Provided material

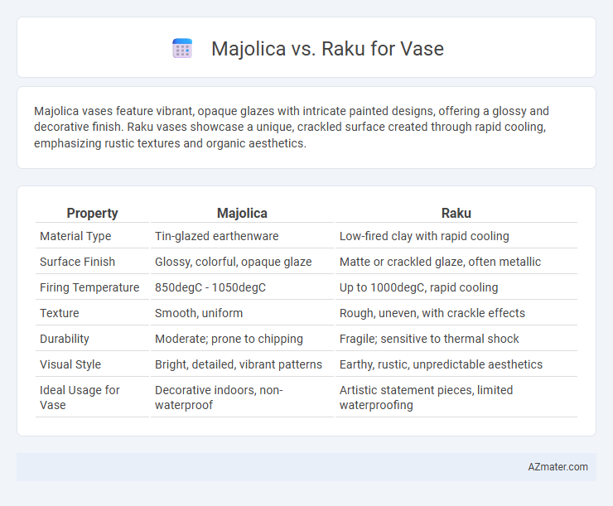The height and width of the screenshot is (506, 613).
Task: Click the Firing Temperature row label
Action: click(89, 287)
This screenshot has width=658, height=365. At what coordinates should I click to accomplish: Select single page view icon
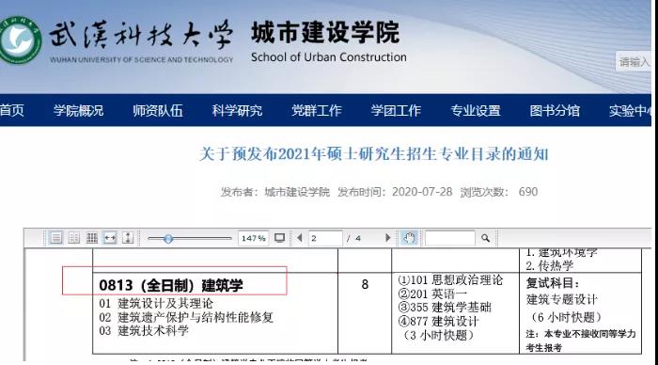(55, 238)
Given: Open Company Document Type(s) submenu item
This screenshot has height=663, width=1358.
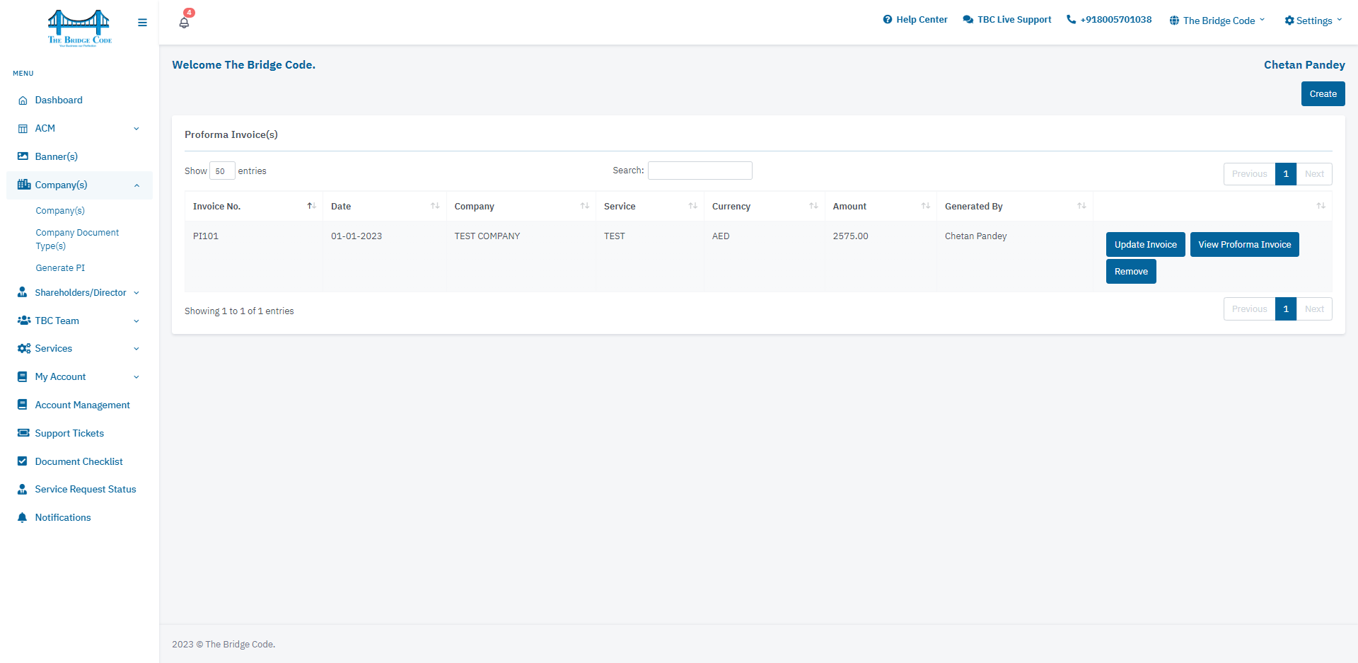Looking at the screenshot, I should coord(78,239).
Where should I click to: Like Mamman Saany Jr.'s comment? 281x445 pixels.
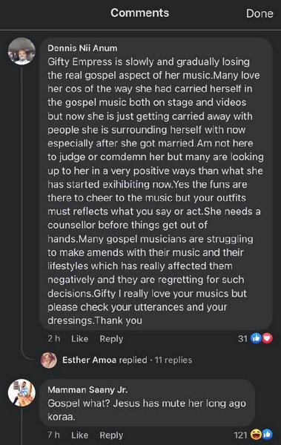80,435
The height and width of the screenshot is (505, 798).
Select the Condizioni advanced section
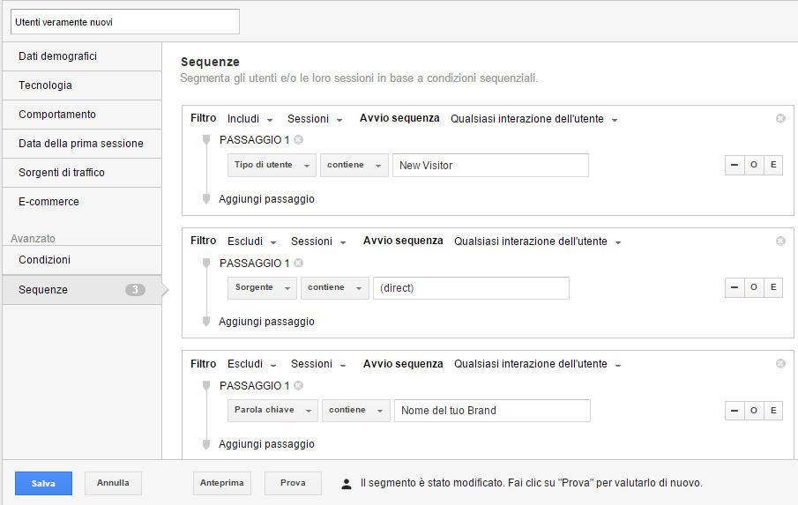coord(81,260)
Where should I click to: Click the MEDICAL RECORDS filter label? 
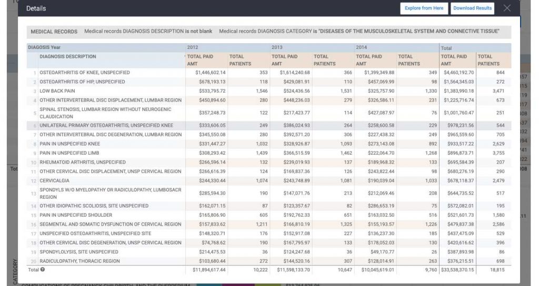pyautogui.click(x=54, y=32)
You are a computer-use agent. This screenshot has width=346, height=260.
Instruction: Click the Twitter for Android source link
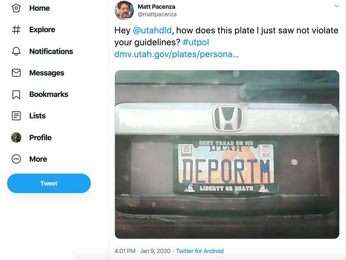199,251
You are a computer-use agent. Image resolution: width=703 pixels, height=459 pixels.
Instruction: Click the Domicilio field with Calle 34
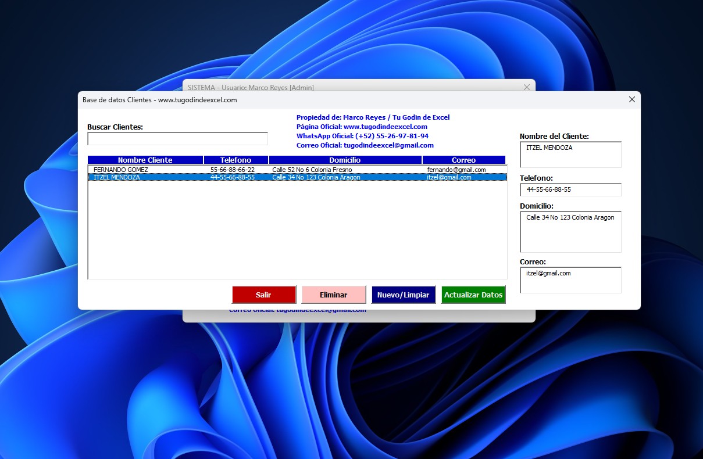570,231
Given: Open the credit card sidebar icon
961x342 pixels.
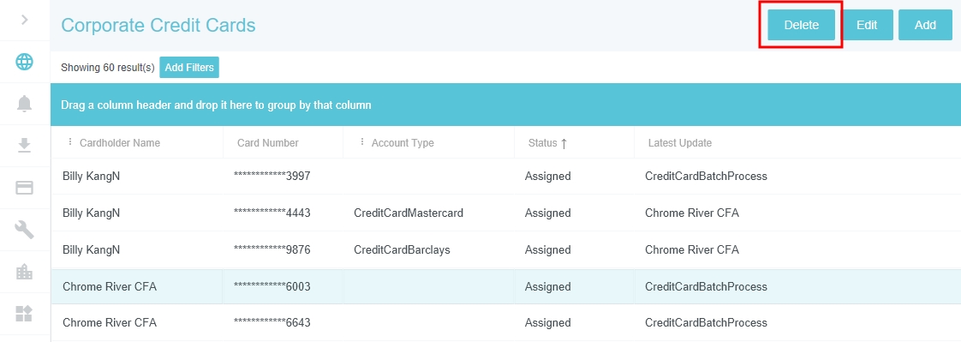Looking at the screenshot, I should point(25,188).
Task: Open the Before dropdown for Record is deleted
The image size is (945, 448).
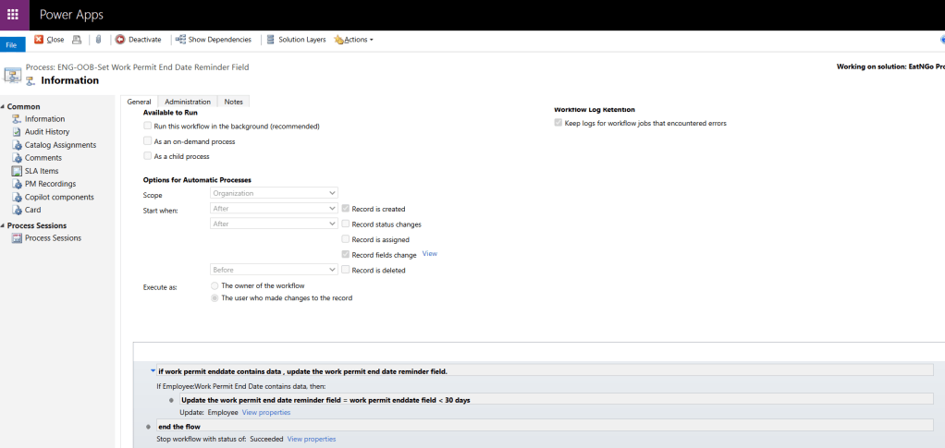Action: pyautogui.click(x=274, y=270)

What to produce
I need the lines from the line holding "Select the Condizioni advanced section" through the end of the material, inclusive, restated word for word and without pictures.

Written answer
Select the Condizioni advanced section
coord(81,260)
Where should I click to: Click the MEDICAL RECORDS filter label? 
pyautogui.click(x=54, y=32)
You are a computer-use agent. This screenshot has width=346, height=260.
Instruction: Click the Twitter for Android source link
199,251
You are a computer-use agent. Image resolution: width=703 pixels, height=459 pixels.
Instruction: Click the Domicilio field with Calle 34
570,231
Given: Open the credit card sidebar icon
961x342 pixels.
Looking at the screenshot, I should point(25,188).
Task: Open the Before dropdown for Record is deleted
The image size is (945, 448).
Action: pyautogui.click(x=274, y=270)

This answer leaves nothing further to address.